Luca_Pamparana · April 20, 2022, 3:59pm

I am using pytorch lightning and have defined my training epoch end and validation epoch end as follows:

def training_step(self, batch, batch_index):
        x, y, w = batch
        return {"loss": some_loss}

def training_epoch_end(self, outputs: EPOCH_OUTPUT) -> None:
        loss = torch.stack([x["loss"] for x in outputs]).mean()
        self.log("train/loss", loss)

def validation_step(self, batch, batch_index):
        x, y, w = batch
        return {"val/loss": some_loss}

def validation_epoch_end(self, outputs: EPOCH_OUTPUT) -> None:
        loss = torch.stack([x["val/loss"] for x in outputs]).mean()
        self.log("val/loss", loss)

Now, I have data loaders like:

def train_dataloader(self):
        weighted_sampler = WeightedRandomSampler(...)
        return DataLoader(
            self.data_train,
            shuffle=False,
            sampler=weighted_sampler,
            batch_size=self.batch_size,   #64
            num_workers=self.num_workers,
            pin_memory=True,
            persistent_workers=True,
        )

def val_dataloader(self):
        if self.data_val is None:
            return None

        weighted_sampler = WeightedRandomSampler(...)

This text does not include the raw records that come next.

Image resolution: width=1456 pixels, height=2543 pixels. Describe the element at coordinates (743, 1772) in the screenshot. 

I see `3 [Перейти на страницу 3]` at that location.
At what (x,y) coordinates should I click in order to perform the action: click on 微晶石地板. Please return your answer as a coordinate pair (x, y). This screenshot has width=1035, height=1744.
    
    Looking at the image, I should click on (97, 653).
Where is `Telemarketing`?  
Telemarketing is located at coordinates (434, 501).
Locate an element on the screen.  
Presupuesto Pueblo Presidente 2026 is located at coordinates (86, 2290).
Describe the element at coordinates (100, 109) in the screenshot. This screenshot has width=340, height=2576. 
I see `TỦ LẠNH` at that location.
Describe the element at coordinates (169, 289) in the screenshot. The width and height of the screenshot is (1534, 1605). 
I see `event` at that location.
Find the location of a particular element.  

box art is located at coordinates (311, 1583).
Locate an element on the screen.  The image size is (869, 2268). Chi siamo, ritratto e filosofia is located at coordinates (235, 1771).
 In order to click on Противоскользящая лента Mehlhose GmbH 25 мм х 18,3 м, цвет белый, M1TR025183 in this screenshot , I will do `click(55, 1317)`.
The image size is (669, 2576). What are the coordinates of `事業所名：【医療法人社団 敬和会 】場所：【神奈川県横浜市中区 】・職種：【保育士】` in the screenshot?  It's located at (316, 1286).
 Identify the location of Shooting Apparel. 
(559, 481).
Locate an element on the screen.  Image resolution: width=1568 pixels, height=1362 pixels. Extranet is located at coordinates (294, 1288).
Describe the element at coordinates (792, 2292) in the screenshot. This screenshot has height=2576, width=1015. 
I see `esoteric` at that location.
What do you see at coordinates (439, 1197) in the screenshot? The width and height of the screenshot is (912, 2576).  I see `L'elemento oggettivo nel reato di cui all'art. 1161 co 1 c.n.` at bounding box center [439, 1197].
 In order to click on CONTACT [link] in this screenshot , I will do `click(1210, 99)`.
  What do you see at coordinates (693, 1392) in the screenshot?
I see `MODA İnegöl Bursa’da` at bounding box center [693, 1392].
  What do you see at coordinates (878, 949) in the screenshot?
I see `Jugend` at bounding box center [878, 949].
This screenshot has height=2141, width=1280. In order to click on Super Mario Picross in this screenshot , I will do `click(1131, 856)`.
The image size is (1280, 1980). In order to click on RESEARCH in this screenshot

        return DataLoader(
            self.data_val,
            shuffle=False,
            sampler=weighted_sampler,
            batch_size=self.batch_size,  #64
            num_workers=self.num_workers,
            pin_memory=True,
            persistent_workers=True,
        )

The issue is the training loop is fine but when I run the validation loop, it comes back with:

loss = torch.stack([x["loss"] for x in outputs]).mean()
RuntimeError: stack expects each tensor to be equal size, but got [64, 1] at entry 0 and [35, 1] at entry 1658

Do you think this is because of the batch_size which is set to 64 and maybe gets truncated at the last slice? How can I solve this?

ptrblck · April 21, 2022, 5:03am

Yes, I think your explanation makes sense and you could use drop_last=True in the DataLoader initialization to drop the last (smaller) batch.